Fail Fast and Move On
Being honest with yourself is perhaps the hardest part of being an entrepreneur. You’ve sold your friends, your investors, and yourself on your vision. You wouldn’t be putting yourself and your family through this if you didn’t believe in your idea. So who keeps you honest and tells you when you don’t have a business? Your customers and your hypotheses.
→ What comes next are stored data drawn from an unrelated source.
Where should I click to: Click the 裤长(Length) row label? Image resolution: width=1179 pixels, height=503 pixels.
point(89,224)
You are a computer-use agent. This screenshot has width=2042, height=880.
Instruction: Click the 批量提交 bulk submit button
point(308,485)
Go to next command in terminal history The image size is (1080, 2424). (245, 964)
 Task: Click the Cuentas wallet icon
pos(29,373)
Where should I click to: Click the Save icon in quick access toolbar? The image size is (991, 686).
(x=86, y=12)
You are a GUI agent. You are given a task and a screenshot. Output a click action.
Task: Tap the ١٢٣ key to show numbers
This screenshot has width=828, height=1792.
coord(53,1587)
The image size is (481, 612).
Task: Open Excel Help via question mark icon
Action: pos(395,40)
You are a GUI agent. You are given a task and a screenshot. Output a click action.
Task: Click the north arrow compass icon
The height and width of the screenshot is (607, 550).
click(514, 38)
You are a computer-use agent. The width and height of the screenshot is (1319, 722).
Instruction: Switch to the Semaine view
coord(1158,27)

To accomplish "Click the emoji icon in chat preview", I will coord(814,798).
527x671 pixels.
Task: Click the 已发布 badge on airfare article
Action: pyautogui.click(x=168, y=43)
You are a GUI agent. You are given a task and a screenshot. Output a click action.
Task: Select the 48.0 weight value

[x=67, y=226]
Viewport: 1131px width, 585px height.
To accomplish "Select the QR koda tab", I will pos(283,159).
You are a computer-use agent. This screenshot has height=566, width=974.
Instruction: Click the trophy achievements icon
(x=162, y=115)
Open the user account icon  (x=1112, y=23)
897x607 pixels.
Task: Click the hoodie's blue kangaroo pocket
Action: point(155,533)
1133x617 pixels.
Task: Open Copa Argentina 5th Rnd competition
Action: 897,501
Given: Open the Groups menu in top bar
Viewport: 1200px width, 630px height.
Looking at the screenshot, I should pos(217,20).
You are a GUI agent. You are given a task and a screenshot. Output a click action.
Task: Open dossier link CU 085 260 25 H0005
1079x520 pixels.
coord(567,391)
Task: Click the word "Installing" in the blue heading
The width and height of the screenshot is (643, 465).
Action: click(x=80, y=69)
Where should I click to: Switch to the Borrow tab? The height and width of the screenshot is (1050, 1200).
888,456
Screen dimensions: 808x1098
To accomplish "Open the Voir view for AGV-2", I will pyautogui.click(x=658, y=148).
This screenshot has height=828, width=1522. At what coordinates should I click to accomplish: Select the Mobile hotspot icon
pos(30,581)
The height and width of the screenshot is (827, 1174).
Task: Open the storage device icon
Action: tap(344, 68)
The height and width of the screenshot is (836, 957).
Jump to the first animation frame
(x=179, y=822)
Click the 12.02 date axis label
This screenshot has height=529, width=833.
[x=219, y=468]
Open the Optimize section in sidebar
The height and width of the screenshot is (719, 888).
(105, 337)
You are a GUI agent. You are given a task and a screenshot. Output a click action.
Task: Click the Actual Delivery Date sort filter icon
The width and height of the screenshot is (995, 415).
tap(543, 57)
There may come a time you need to face the fact that the earlyvangelists you thought you had are actually just very polite users.  Face the fact that your product won’t be able to make money or scale.  Face the fact that your hypotheses are all wrong.  And ultimately, face that fact that it’s time to majorly rewrite your vision. The sooner you face these facts the more chances you’ll have to course-correct and win.

The Future?
Now that we’re back from the past, how are we moving forward?  Well, we’re back to customer discovery.  And this time we’re writing it down. In fact, we’re creating a simple software solution that guides us through documenting customer interactions and validating our hypotheses (let us know if you’re interested in testing it). We’re also charging customers and partners right off the bat for our services.  And we’re using that money to do more customer discovery and validation. Finally, we’re holding ourselves accountable to our vision and hypotheses.

Disclaimer
Keep in mind that our opinions are just that. We may have no idea what we’re talking about. After all we’re just some guys trying to make it in this crazy startup world.  We’d love to know what you think. Do these ring true to you?  How do you keep track of your vision and hypotheses?Leave a comment or email us at contact@lottay.com.

Lessons Learned

  • Customer Development is like being Agile.  It’s easy to say you’re doing it. Hard to actually do it.